Come the third week of July in 2019, some 68 years after its last staging on the famed Dunluce links back in 1951, the British Open will return to the Dunluce links which by then will have been given a modern face-lift by architect Martin Ebert. Even Darren Clarke, who knows every fescue and nuance of the old links, has been won over by Ebert’s plans to add touches to the masterpiece.

Links course

Clarke added: “When I looked at the changes initially, I thought, ‘uuummmm’. But whenever I went round with Martin and he explained them to me, I could really understand them. Then the more I looked at them, I thought, ‘that’s going to make this even better’. There is a difference between making it better and making it tougher. He is making it better. That is the difference.

The environment

Northern Ireland

This first one back, though, will be rather special. Ebert – from the Mackenzie & Ebert golf course architects – has designed two new holes utilising land from the adjoining Valley course to replace the 17th and 18th holes on the Dunluce which have been relinquished to, firstly, enable the land to be used as a spectator village and for infrastructure; and, secondly, to add holes that will enhance Harry Colt’s original redesign work in the early 1930s.

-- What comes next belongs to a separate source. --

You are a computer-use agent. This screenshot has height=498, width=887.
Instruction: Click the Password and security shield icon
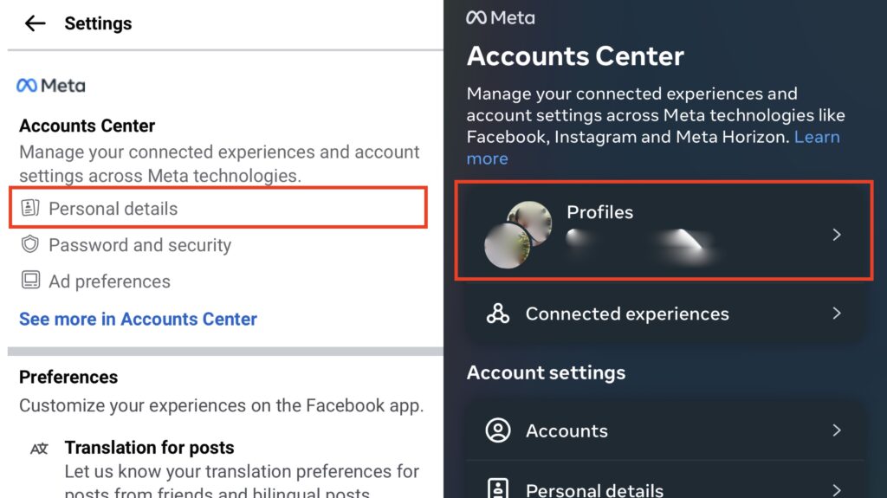(x=30, y=245)
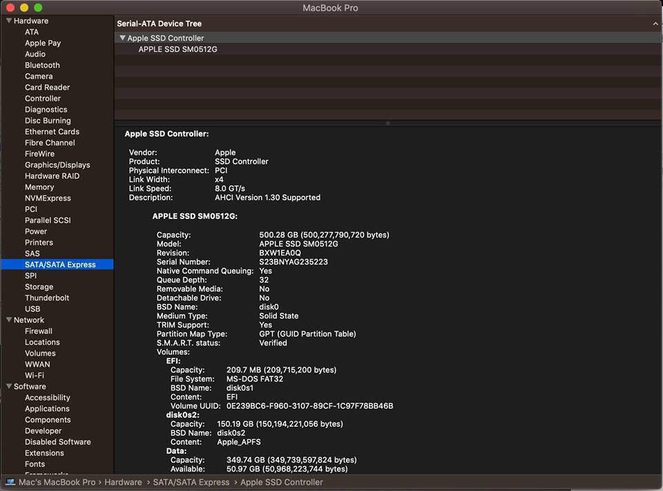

It was after the successful hosting of the Irish Open in 2012 that Clarke first approached then R&A chief executive Peter Dawson about bringing the Open itself back to the Causeway Coast.

“I thought it might have been worth a little bit of a nudge, as did the rest of the guys,” recalled Clarke, who was backed-up by fellow Major winners Rory McIlroy, Graeme McDowell and Pádraig Harrington in advancing the cause.

“Maybe G-Mac, Rory, myself and Padráig had a little bit to do with it but the R&A have taken a massive step with this,” added Clarke.

Whatever about the gentle and repeated prodding from the Irish Major winners, there were other factors. For one, George O’Grady, the former chief executive of the European Tour, pushing the return of the Irish Open to the links which enabled it to showcase its merits and also the work done on the ground by Royal Portrush’s manager Wilma Erskine and the club’s membership who agreed to an overhaul of its beloved course.

Bit by bit, the pieces of the jigsaw slotted into place to enable the R&A to, firstly, return Royal Portrush to the rota and, now, to confirm 2019 as the date.

Tee shots

Harry Colt

Bringing the Open back to Royal Portrush has, according to Martin Slumbers, the new chief executive of the R&A, taken “a significant amount of money” invested by the R&A, the Northern Ireland executive and Tourism NI. “What is important . . is the value of an Open coming in. Independent research we have done for here is that it will be worth about £70m to the local community and maybe more four years out. That is the real benefit we are putting into Northern Ireland and the local community.”

This is the start of a new era for the Open at Royal Portrush.